Before doing this though, after a day of cooling down, I googled to see what other people had made. Seamstress Erin has made one, and mentioned no  issues, and La Sewista has made one – she DID have problems and, like me, couldn’t work out where that pleat was meant to line up. But I could see from both of theirs that their pleats were closer to each other and to the front than mine, and the side seam was not at the sides! You can just see this in the line drawing but it’s not clear, and it’s not explicitly mentioned anywhere in the instructions. The instructions also don’t point out where the pleats line up – they just say ‘sew the pleats by matching up the markings’ or something similar. But there was enough information to tell me that I had done a bad. So I unpicked everything and serged the bits I’d cut off back on. Luckily, in the stripe, you can barely see this at all! Here is the back side of it, so you can see (and also see the evidence of the denim weave:

And here it is on, the join is just barely visible, if you look.

So I re-examined the pattern to figure out where I’d gone wrong. The back panel is actually marked ‘back and side front’ panel, because it is meant to wrap around the front. And there was a pleat line I’d missed – one of the larger size pleat lines is mislabelled ’14’ rather than ’24’ so I’d not seen it. The trick is that there are the two front pleats and then the third pleat goes around the pocket – so there’s a pleat line about two inches from the side seam of the front piece, and another two inches from the side seam of the back piece. The pocket therefore sits in a deep pleat, and it and the side seam are hidden. I found this very hard to photograph, but here are my attempts:

you can just see the pleat seam to the left of the pocket
I’m holding that third pleat open
Pulling the pocket bag out – no dollars but no moths either, thankfully

I still think the sizing is off on the larger size, though. Even after working out my error, the skirt was too big for the waistband – and this is the waistband that I’d added 2″ to! I ended up sewing the side seams at the regular seam allowance, and also taking a bigger pleat. I suspect that the two front pleats should be bigger, and perhaps a bit closer to the placket. From the diagrams, it looks like the front is supposed to be small enough that the pocket bag sits under the facing, which is not the case for me, but perhaps that’s to be expected for the bigger size.

I am still struggling with taking good photos of the insides, sorry.

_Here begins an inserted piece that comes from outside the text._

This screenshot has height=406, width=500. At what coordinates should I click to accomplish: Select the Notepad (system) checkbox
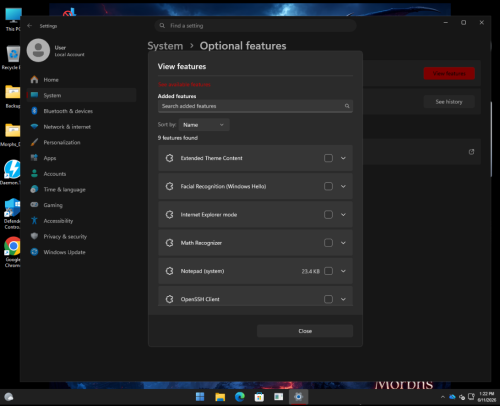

Anyhow, after a bit of fiddling I got everything together, and the pockets sit exactly where they should, and it looks GREAT. The first time I tried it on after I had sorted out my error I was just thrilled. Luckily this fabric is very forgiving and shows no sign at all of all the times I had to unpick things.

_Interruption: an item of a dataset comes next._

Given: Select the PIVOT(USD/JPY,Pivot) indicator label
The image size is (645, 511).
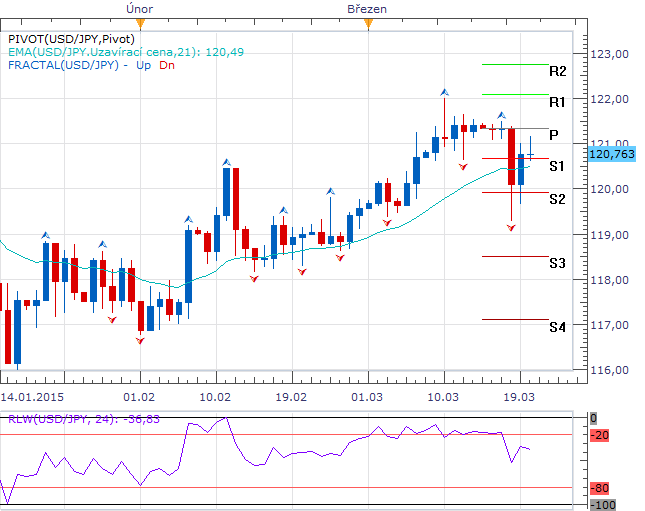Looking at the screenshot, I should click(x=73, y=38).
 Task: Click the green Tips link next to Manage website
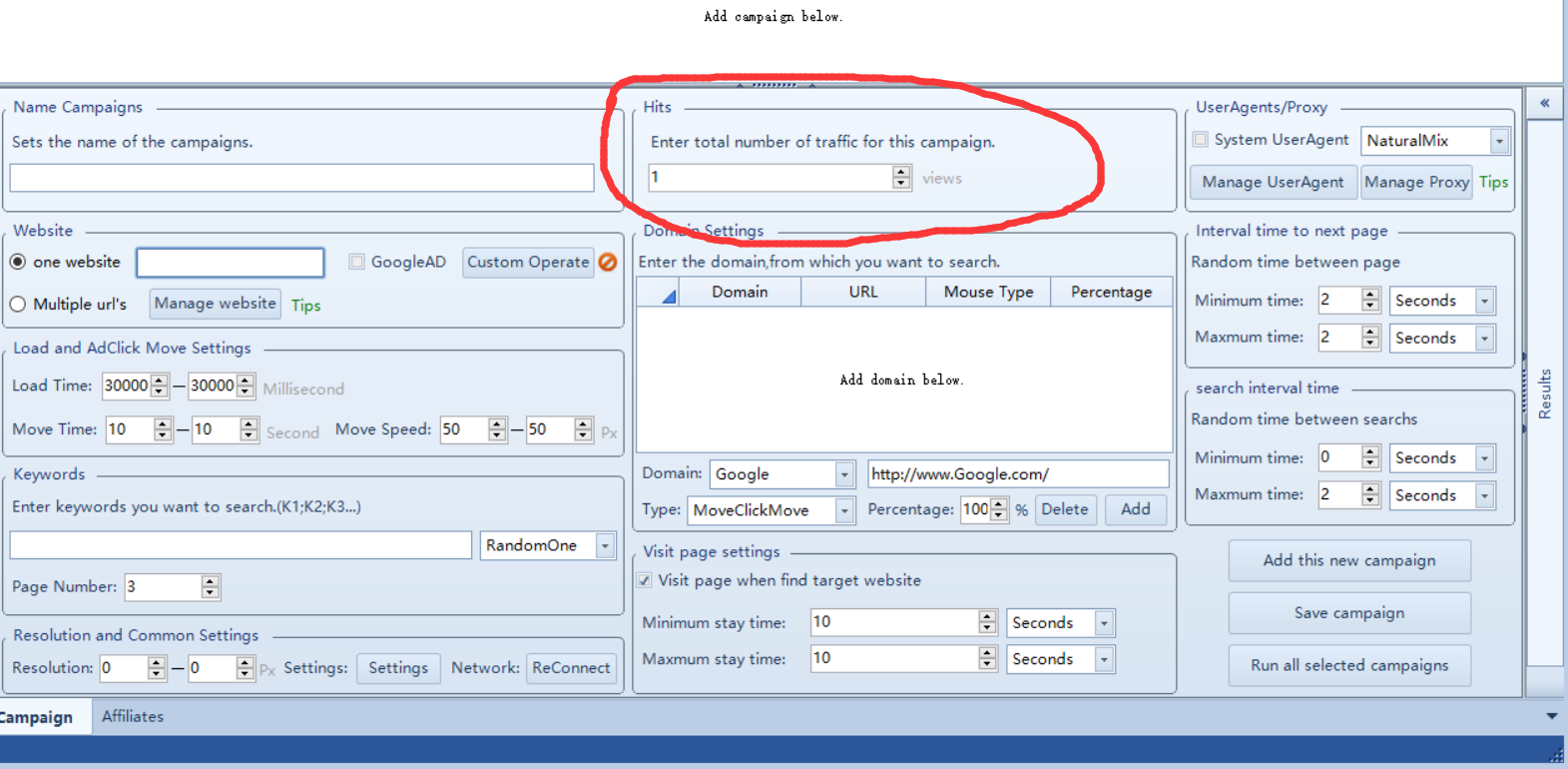pos(305,306)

I did consider lining it but decided to keep it breezy and light. It’s long enough that it weighs itself down and I don’t miss the lining. I just top stitched the hem, although I note it drags at the back, just enough that I notice. I thought this might be because I didn’t account for my swayback but I noticed the back hem shows even on the hanger, so I suspect a cutting error when I took the length off. I’ll go back and fix it eventually but I might leave it a while in case the hem drops on the bias. I hung it for two days before hemming, with no dropping, but sometimes it takes a while.

Cat-meo. Cameow?

I also initially put in some square buttons, because they were the only ones I could find that I liked. I knew before I sewed them on that they would always look wonky, and they did. So I took myself off to the Button Bar and Veronica sorted me out, as always, with these round wooden look ones. They’re actually plastic and sewn on backwards because they have an engraved star on the front that I didn’t like. I should have known better than to go anywhere else (the square ones were from Lincraft) but Veronica only works later in the week these days and I bought my buttons on Monday. Didn’t want to wait! Should know better.

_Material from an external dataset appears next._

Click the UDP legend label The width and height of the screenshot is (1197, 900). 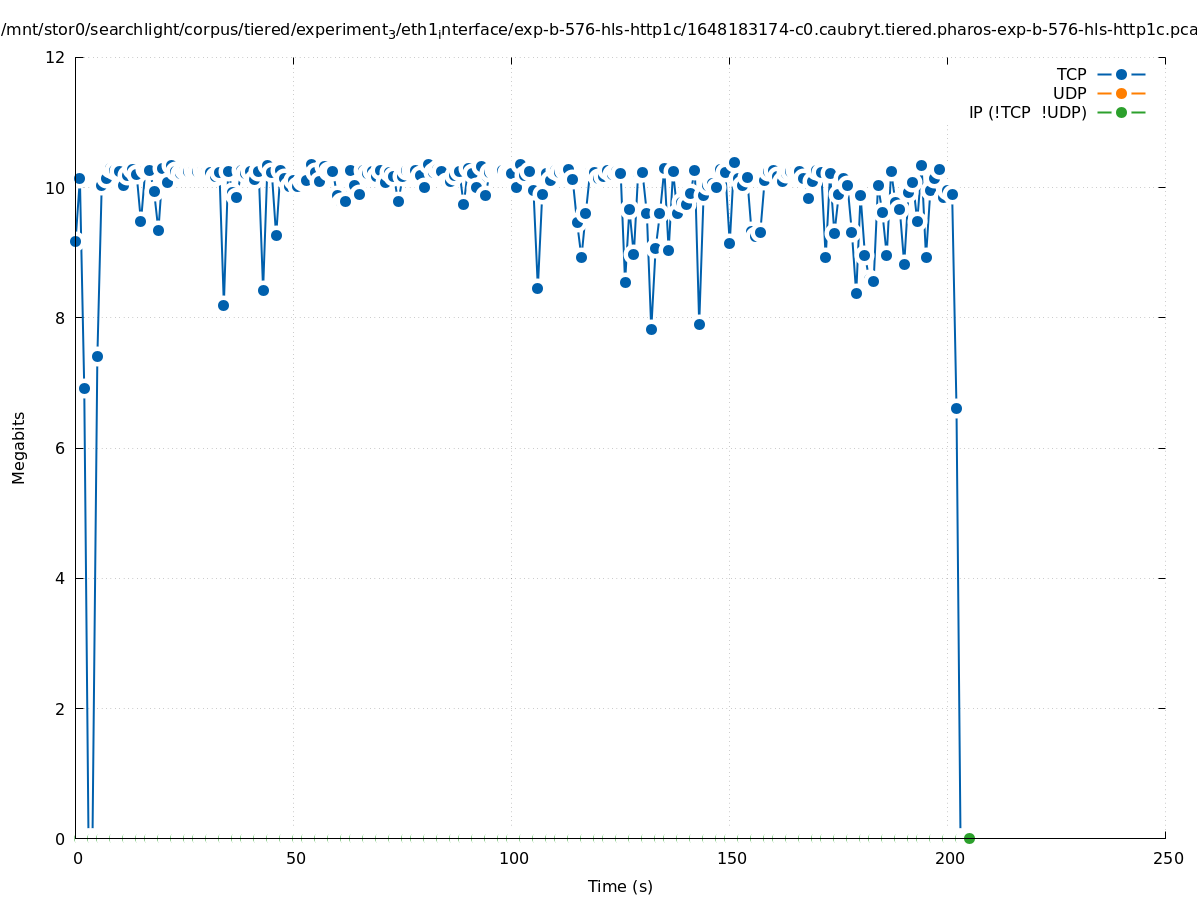point(1069,93)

I don’t think it really shows in the photos but the placket is a bit wonky at the top. Another time I would top stitch it – the pattern doesn’t say to and I complied, but the wonky is from it rolling a bit unevenly so I would topstitch or at least understitch. I also initially pressed the darts to the side because I find that more flattering, but it looked odd because the side pleat was going the other way, so I went back and pressed them to the front as the pattern directs.

The pockets are pretty small and shallow – they perfectly fit my work pass card, and my phone and wallet fit but feel a bit precarious. Anything too heavy drags the skirt down a bit though so I don’t think I’d bother to change them if I made this a second time. I find the length perfect and would have been overwhelmed if it were any longer. The waistband does fold over the day but I don’t think it looks bad. It just is.

Here’s a TL;DR of the changes I made and problems I had:

Changes

  • I made the largest size – size 24 – for my 110cm-ish waist
  • I shortened the skirt 3″
  • I added 2″ to the back waistband and then added elastic to it.
  • I used sew in interfacing because that was the heaviest interfacing I had.

Problems:

  • The pattern is very unclear about where the pleats go
  • The first two pleats pleat on the front piece
  • The second two pleat around the pocket and side seam – one side of the pleat is on the front, and one is on the back.
  • I found that the skirt was still too big for the waistband, despite having added length to the waistband, so something is very off there.
  • I suspect that the larger size pleats haven’t been sized up enough. If you are making this, I suggest lining everything up to check before you sew the pleats, to see if it will all fit together.

I’m a bit unimpressed with those drafting and instruction oversights, to be honest. I’ve not come across any discrepancies this large before in a Big 4 pattern. However, the original vintage drafting is so clever and neat, and I feel like it gives a perfect amount of volume without compromising on comfort or ease of movement at all. I think this will be the perfect casual skirt – I don’t intend on doing much housework in it but if yoga pants didn’t exist I think this would be the next best thing, and very practical, although I think this fabric might be a bit warm in full summer. I will definitely put this on the list to make again.

 

Piper shirt

Do you ever have a moment where you have a useful and practical list of garments you need in your wardrobe, and then one day you’re just like ‘nah I’ll sew this other thing instead’? Probably. I think most of us do.

You ever make something practical like a white shirt, but you make a version that is in every essential neither season or particularly practical? Yeah, that.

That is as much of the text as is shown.